■ Task description
Every line between the one containing "Instruction: Click the" and the last line of the data, both included, is to be set down exactly, and pictures are to be omitted.

■ Material to process
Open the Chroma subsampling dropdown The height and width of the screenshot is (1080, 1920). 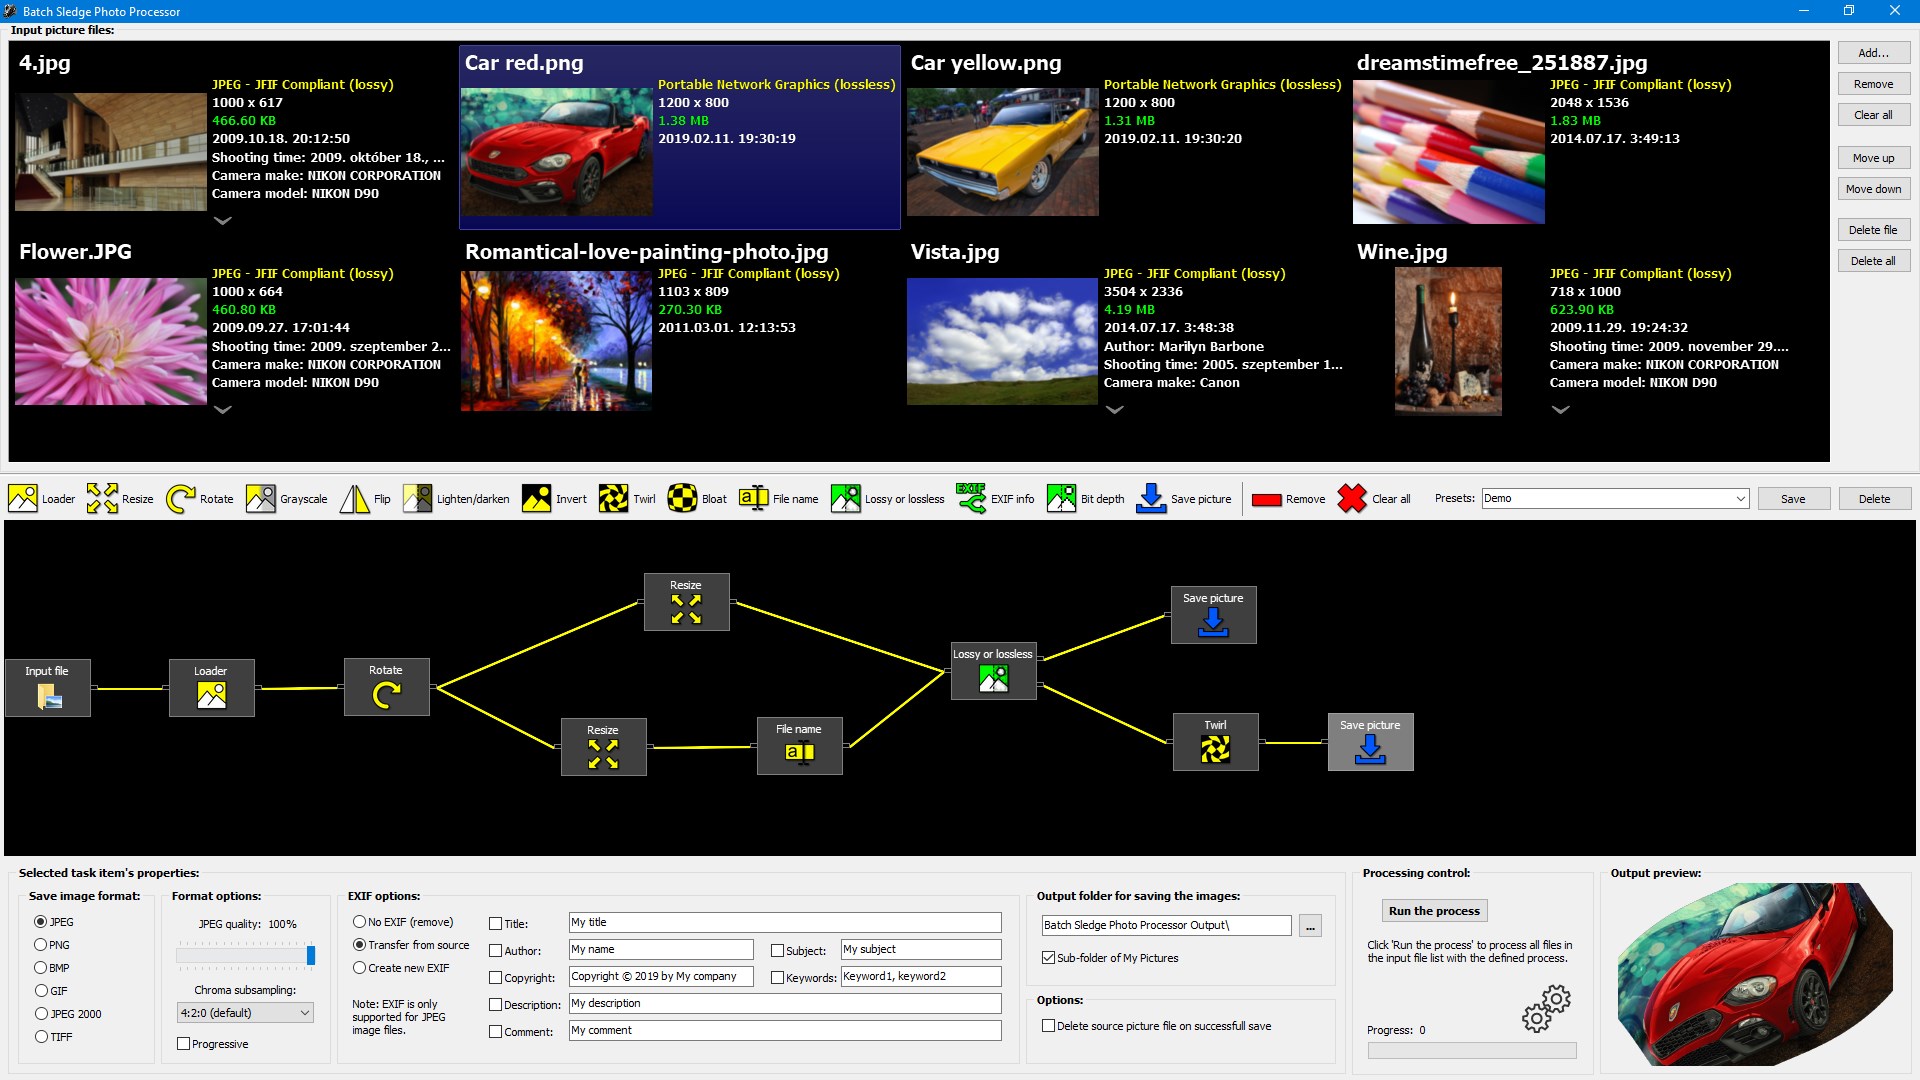coord(245,1013)
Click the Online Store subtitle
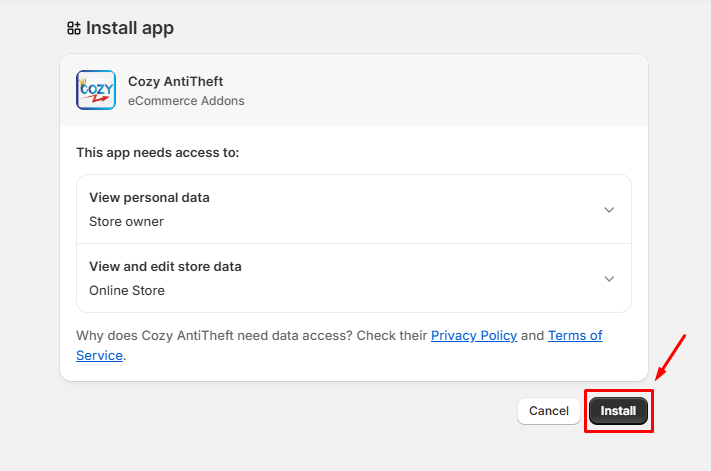The width and height of the screenshot is (711, 471). click(x=127, y=291)
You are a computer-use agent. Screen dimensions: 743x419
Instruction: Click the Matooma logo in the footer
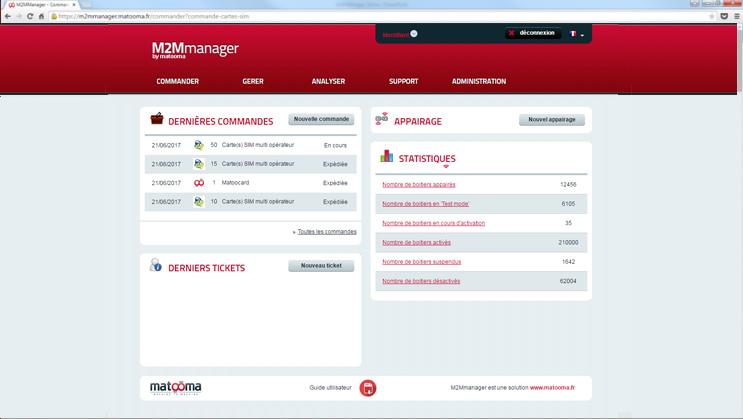(176, 387)
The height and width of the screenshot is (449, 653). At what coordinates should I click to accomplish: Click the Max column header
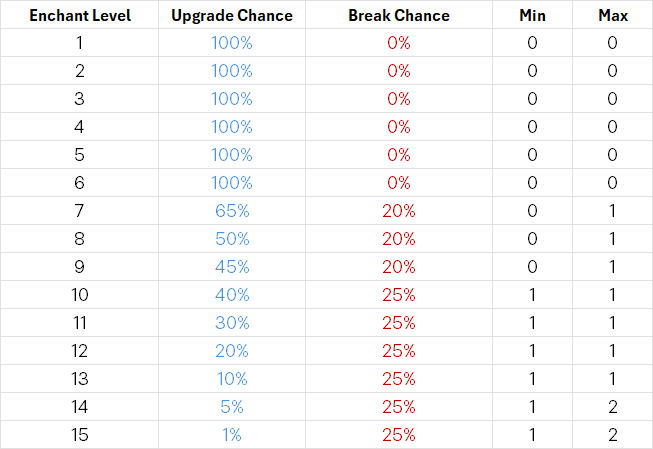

■ Exercise result
Instruction: Click the Matooma logo in the footer
(176, 387)
The height and width of the screenshot is (449, 653). At what coordinates should I click to accomplish: Click the Max column header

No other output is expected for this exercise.